DAC Fundamentals

Thread Starter

lindula

Joined Sep 23, 2016
94
Hello, I'm revisiting DAC Fundamentals and need some help. I have a DAC that can go from +10V to -10V. It has a settling time of 20usec and an output slew rate of 5V/usec. Help me to understand how these figures are used to determine the fastest rail to rail signal I can generate please? I've see some people use 1/(2*20us) which is 25Khz, some use 1/20us which is 50Khz which us the settling time value.

Can anyone give an old guy some help please?

Thank you
 

MrChips

Joined Oct 2, 2009
30,706
You have two parameters to contend with, slew and settling time.

Slew of 5V/μs means that it would take 4μs to change 20V. This is shorter than the settling time of 20μs and that is good.

Settling time means that it takes 20μs for the output to settle. You can send a new DAC value faster than this but it means signal integrity will suffer. Your output rate should be 1/20μs = 50kHz or lower.

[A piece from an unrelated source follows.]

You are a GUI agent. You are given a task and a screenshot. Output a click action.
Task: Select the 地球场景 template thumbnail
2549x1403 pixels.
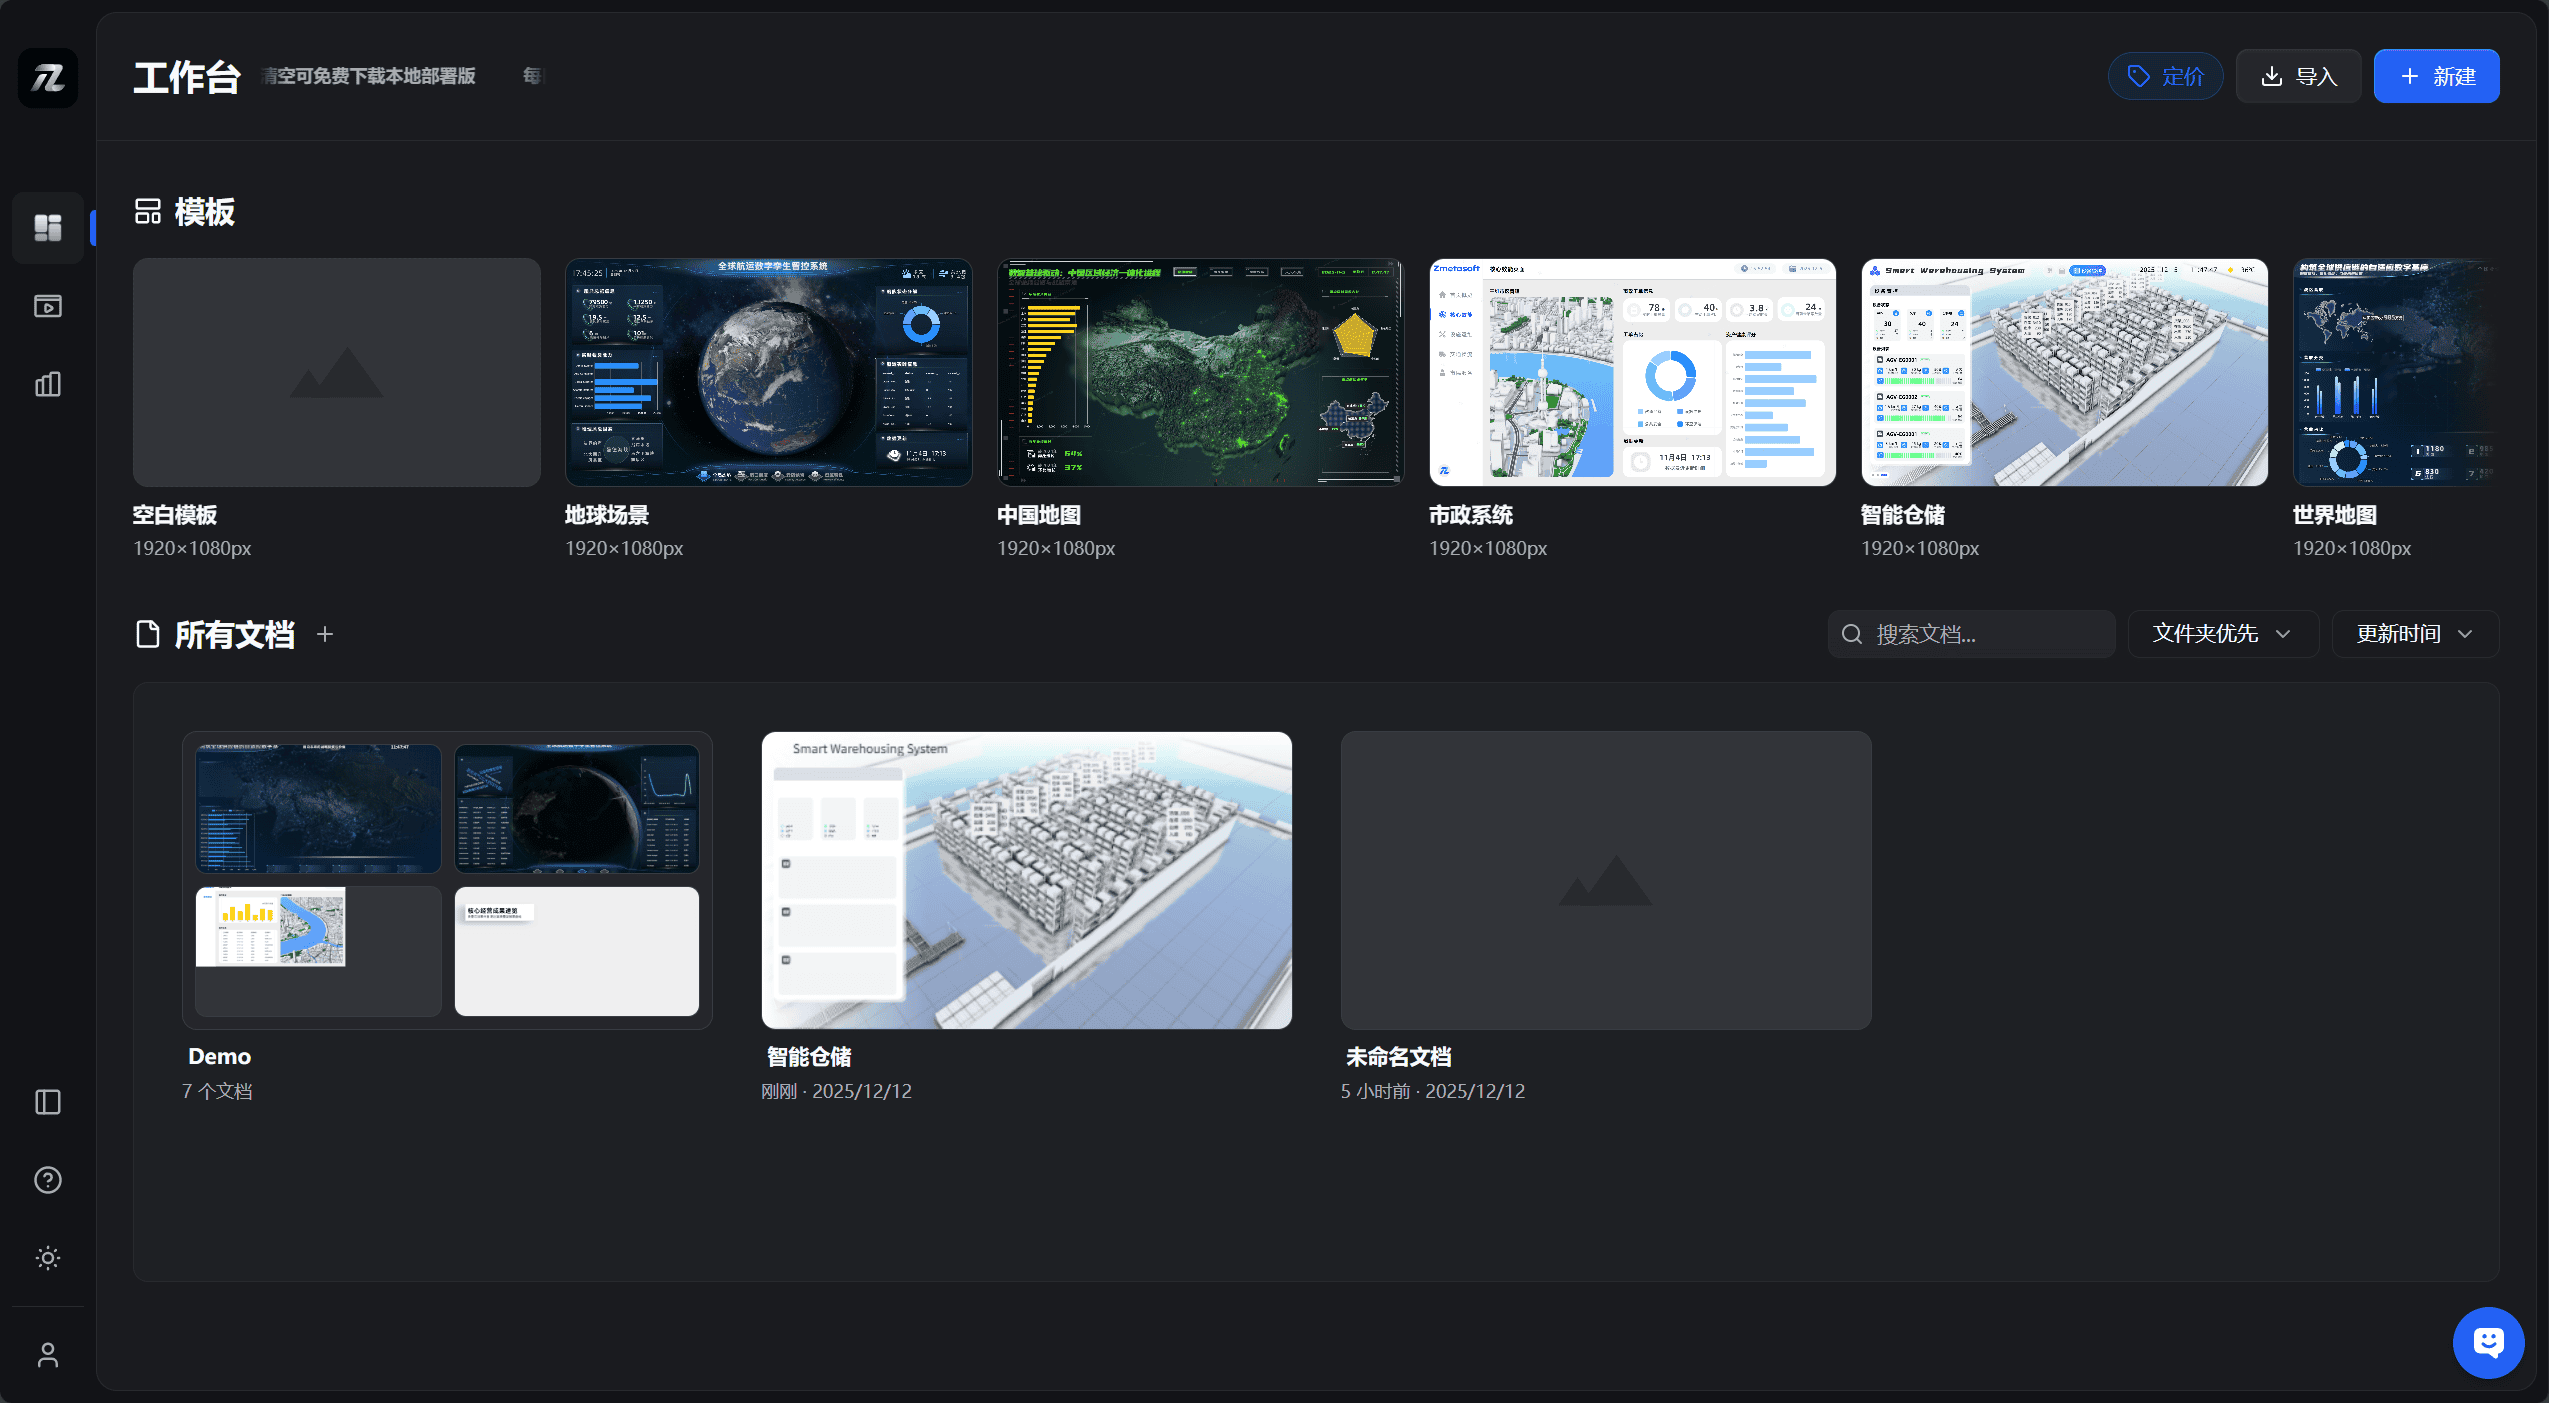click(x=768, y=372)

The article defines bandwidth = 1 / (2 x settling time) = 25kHz
This is correct because of the sampling theorem. You need at minimum 2 samples per wave cycle in order to satisfy the Nyquist limit.

In other words, if your output rate is 50kHz, the highest frequency signal that you can generate is 25kHz. In reality, if you want to preserve signal integrity, the highest frequency would be 10 times lower than this, i.e. 2.5kHz.
 

Thread Starter

lindula

Joined Sep 23, 2016
94
You have two parameters to contend with, slew and settling time.

Slew of 5V/μs means that it would take 4μs to change 20V. This is shorter than the settling time of 20μs and that is good.

Settling time means that it takes 20μs for the output to settle. You can send a new DAC value faster than this but it means signal integrity will suffer. Your output rate should be 1/20μs = 50kHz or lower.

The article defines bandwidth = 1 / (2 x settling time) = 25kHz
This is correct because of the sampling theorem. You need at minimum 2 samples per wave cycle in order to satisfy the Nyquist limit.

In other words, if your output rate is 50kHz, the highest frequency signal that you can generate is 25kHz. In reality, if you want to preserve signal integrity, the highest frequency would be 10 times lower than this, i.e. 2.5kHz.
Hello, thank you very much for responding to my message. If you tried generating a 25Khz sinewave what you you expect to see on the o-scope? I assume that if you wanted 2.5Khz sinewave then it would look very good.

Comments please?
 

MrChips

Joined Oct 2, 2009
30,706
Assuming that your sampling rate is 50kHz, your samples are spaced every 20μs.
Therefore you have only two samples per cycle. Your output would be a 25kHz square wave.

If you want to generate a 25kHz sinewave you would need to output at least 10 or 20 points per cycle.
That is, you need a faster DAC with setting time of 2μs or shorter.